_EXERCISE PASSAGE_:
-- Opening Marker --

It’s been a month abuzz with George Clooney. You know who he is the I’m-not-a doctor-but-I-used-to-play-one-on-TV guy. He was pre-McDreamy handsome as Dr. Doug Ross on ER. Then he went on to become a big film star, director and producer. Still handsome.
He’s such a public figure, and we (a lot of us) have followed his career as he’s ticked off one film success after another. Perhaps that’s why some members of the staff at Palisades Medical Center might have felt it was OK to check on George’s medical record. What could it hurt?
Clooney was treated at the New Jersey hospital after a minor motorcycle accident. Twenty-seven staff members have been accused of taking a peek at his records an unauthorized peek.
The hospital’s union chief did not defend the action, but she said the hospital acted too quickly when it suspended the 27 staff members for one month without pay. Some of the people suspended may have been authorized, she said.
Well, OK. The hospital needs to sort that out. We expect it’s on the case right now checking authorizations, procedures and technology.
One reason the Clooney incident has garnered so much attention here at Healthcare IT News and around the country is that it has put the spotlight on privacy concerns.
Healthcare IT News received more letters on this issue in the past month than we have in the past year.
Some who wrote letters said the penalty was not severe enough. They would have fired the rule breakers.
Others took the opportunity to point to how vulnerable our privacy has become. If it happened to Clooney, it could happen to any one of us. Perhaps dozens of people would not be interested in our condition. But a friend, neighbor or family member might be and perhaps could rationalize taking a quick look at a record that is supposed to be accessible to the patient and those who need it to provide the patient’s care.

-- Closing Marker --

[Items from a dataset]

-- Opening Marker --

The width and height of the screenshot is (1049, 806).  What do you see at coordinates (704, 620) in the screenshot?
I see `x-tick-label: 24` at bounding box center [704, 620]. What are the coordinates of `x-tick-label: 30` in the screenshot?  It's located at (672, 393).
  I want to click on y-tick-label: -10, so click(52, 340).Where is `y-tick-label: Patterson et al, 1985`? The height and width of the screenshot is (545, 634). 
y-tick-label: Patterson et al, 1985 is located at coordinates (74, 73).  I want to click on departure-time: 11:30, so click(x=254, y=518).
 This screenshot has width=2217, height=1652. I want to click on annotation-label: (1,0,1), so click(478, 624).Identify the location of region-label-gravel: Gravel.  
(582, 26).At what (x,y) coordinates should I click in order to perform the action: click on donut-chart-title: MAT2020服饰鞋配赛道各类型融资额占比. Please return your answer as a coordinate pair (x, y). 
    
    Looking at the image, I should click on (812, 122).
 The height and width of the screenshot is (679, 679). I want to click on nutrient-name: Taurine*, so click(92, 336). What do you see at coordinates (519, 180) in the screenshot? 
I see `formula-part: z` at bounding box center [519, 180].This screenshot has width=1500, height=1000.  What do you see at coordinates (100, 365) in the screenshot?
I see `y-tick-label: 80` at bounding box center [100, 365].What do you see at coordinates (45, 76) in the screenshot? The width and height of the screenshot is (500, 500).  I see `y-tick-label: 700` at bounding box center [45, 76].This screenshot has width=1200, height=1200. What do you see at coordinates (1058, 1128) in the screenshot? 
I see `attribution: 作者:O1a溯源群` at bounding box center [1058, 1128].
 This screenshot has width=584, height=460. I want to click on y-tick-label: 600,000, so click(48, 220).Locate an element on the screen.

-- Closing Marker --

_QUESTIONS_:
**a.** In the piece on the George Clooney medical records case, for how long did the hospital suspend the 27 staff members without pay?
**b.** Resume the piece on the George Clooney medical records case from the point where it stops.

_RESPONSES BY TASK_:
**a.** One month.

**b.**
“The combination of technology and the right value system can’t single-handedly solve everything, but it does put a hospital on solid footing,” Robert Seliger, co-founder and CEO of Sentillion, an access management vendor, told Healthcare IT News Managing Editor Eric Wicklund. “It is very difficult to practice respectful privacy and deliver healthcare these days while using IT to do both,” he added.
Seliger is right. There are many people today working on this very issue.
Among them are Deborah Peel, MD, a psychiatrist and privacy rights activist, and the group of people who make up the Healthcare Information Technology Standards Panel (part of the American Health Information Community). The panel just released a set of standards aimed at keeping medical information secure in an electronic environment. If you think it’s simple, take a look at the so-called “constructs.”
All of this work and advocacy is laudable, and it must continue. But, as we are often reminded by CIOs and IT directors across the country, technology can’t fix bad processes.
Both the processes and the technology have to be right, in sync and informed by a healthy dose of ethics, common sense and respect for the spirit as well as the letter of the law. Then George Clooney and the rest of us will have a better shot at privacy.